- THE TASKS
• A. In the Marpa lexing thread, what does LATM stand for?
• B. Swap "sequence" for "series" and write out everything in the Marpa lexing thread from "An advantage of" down to "pseudo-tokens into L0.".

- DOCUMENT PASSAGE

################

Re: (lib)marpa, slif-to-c, notes on lexing

Jeffrey Kegler Tue, 27 Jan 2015 14:49:10 -0800

I find the idea of a SLIF-to-C utility -- a kind of Marpa-powered
yacc/bison -- exciting.  I'm sad I'd don't have the cycles to work on it
myself.


Your ideas for Marpa-powered lexing are almost exactly those used in the
SLIF -- right down to the handling of Unicode by memoization.  And, in
fact, the SLIF uses an array-hash arrangement, as you suggest.

To do this right, you'd want to use LATM -- Longest Acceptable Token
Matching.  LATM limits matches to those lexemes acceptable to the grammar.
The SLIF currently uses a special feature of Marpa, which I'm not sure is
documented -- ZWAs or zero-width assertions.  The SLIF's lexeme grammar
(L0) is basically

     Top ::= g1lexeme1 | g1lexeme2 | g1lexeme3

and a ZWA is put in front of each g1lexeme*.  These ZWA's are turned on
only for acceptable g1lexemes.

There is another approach, one I've thought of since -- prefix each lexeme*
in L0 with a L0-level pseudo-token,  Instead of turning on/off ZWA's,
instead you read only those L0 pseudo-tokens which come before acceptable
g1lexeme*'s.

An advantage of this is that you don't have to start a new L0 recognizer
for every G1 lexeme.  The L0 grammar can be set up to read a sequence of
g1lexeme*'s, with appropriate pseudo-tokens in front of each.  Whenever you
read a g1lexeme*, you then ask G1 for the next set of acceptable lexemes,
and read the corresponding L0 pseudo-tokens into L0.

Reading several G1 lexemes in each L0 recognizer will, I think, save the
overhead of starting a new L0 recognizer for each G1 lexeme.  A
disadvantage would be its space consumption, but that can be dealt with by
starting a new L0 recognizer for every, let's say, 1000 G1 lexemes.

On Tue, Jan 27, 2015 at 1:24 PM, Andreas Kupries <[email protected]>
wrote:

> Hello all.
>
> I came very recently [1] across Marpa and given my own interest in
> parser generators [2] I dug quite a bit more into it over the last few
> days.
>
> One of the things I am interested in is a generator producing the
> parser as C code, possibly with some type of runtime to support it.
> Which I found in libmarpa.
>
> As part of my search for that I came across
>
>     <http://irclog.perlgeek.de/marpa/2014-08-23>
>
> and specifically, to quote:
>
>     jeffreykegler: we'd need to use a non-Perl regex library, for example
>
> That had me a bit surprised. Below is a sketch of an idea which simply
> uses libmarpa itself for this.

################

Text and element pointing entries:
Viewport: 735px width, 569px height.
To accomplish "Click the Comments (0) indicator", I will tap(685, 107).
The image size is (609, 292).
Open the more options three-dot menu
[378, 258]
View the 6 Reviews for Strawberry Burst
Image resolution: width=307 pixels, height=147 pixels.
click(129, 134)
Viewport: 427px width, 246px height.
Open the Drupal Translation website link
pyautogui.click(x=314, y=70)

################

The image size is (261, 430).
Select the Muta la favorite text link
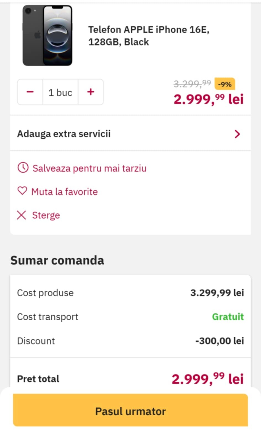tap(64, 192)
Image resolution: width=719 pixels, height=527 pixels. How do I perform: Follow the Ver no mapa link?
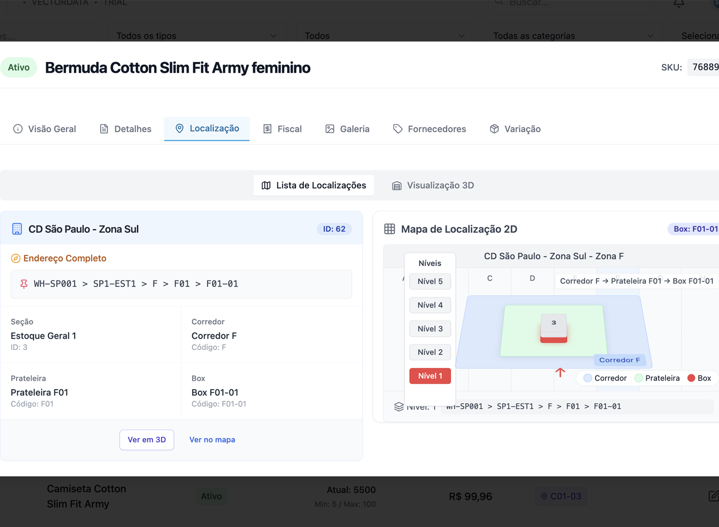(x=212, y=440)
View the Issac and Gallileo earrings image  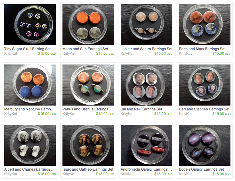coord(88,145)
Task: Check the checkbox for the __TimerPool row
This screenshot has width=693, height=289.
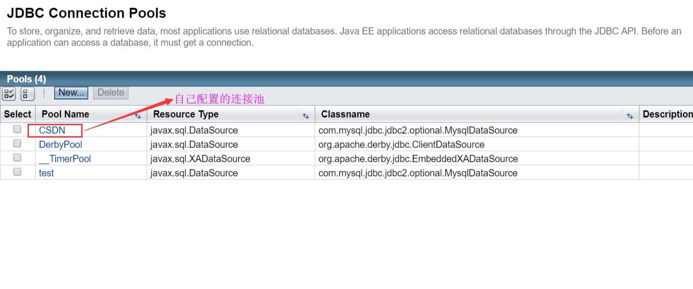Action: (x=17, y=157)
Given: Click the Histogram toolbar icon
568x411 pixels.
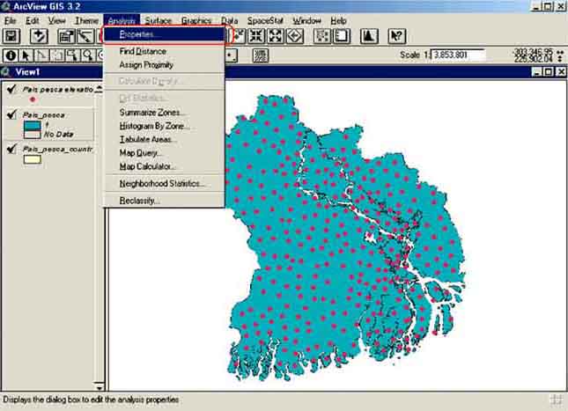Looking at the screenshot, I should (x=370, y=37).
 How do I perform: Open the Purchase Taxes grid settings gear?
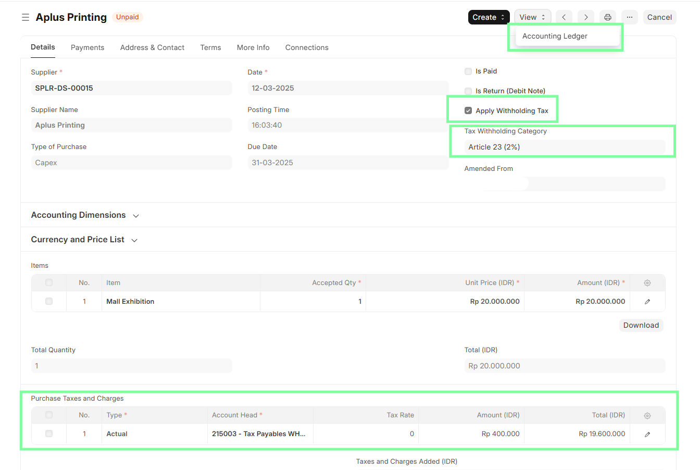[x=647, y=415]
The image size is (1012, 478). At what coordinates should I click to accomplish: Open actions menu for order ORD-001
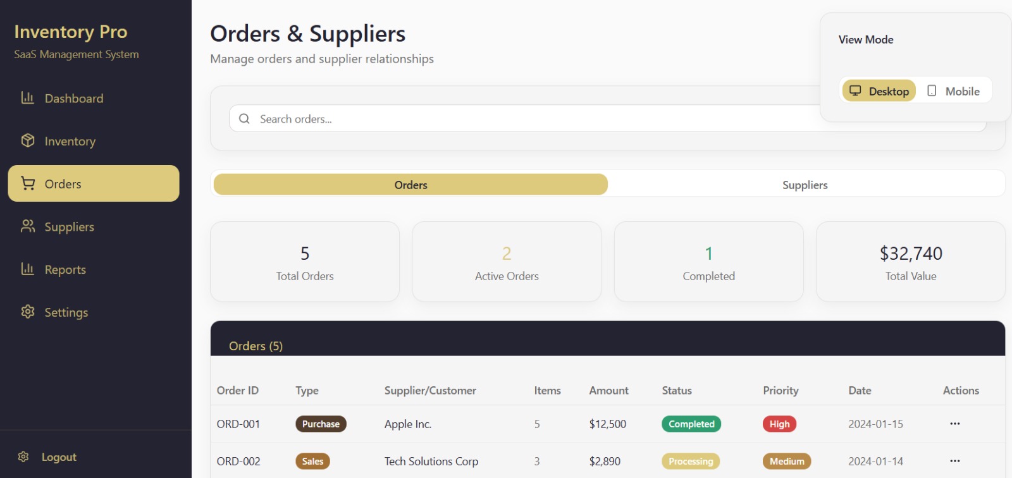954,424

################

- OUTPUTS FOR THE TASKS
• A. Longest Acceptable Token Matching

• B.
An advantage of this is that you don't have to start a new L0 recognizer
for every G1 lexeme.  The L0 grammar can be set up to read a series of
g1lexeme*'s, with appropriate pseudo-tokens in front of each.  Whenever you
read a g1lexeme*, you then ask G1 for the next set of acceptable lexemes,
and read the corresponding L0 pseudo-tokens into L0.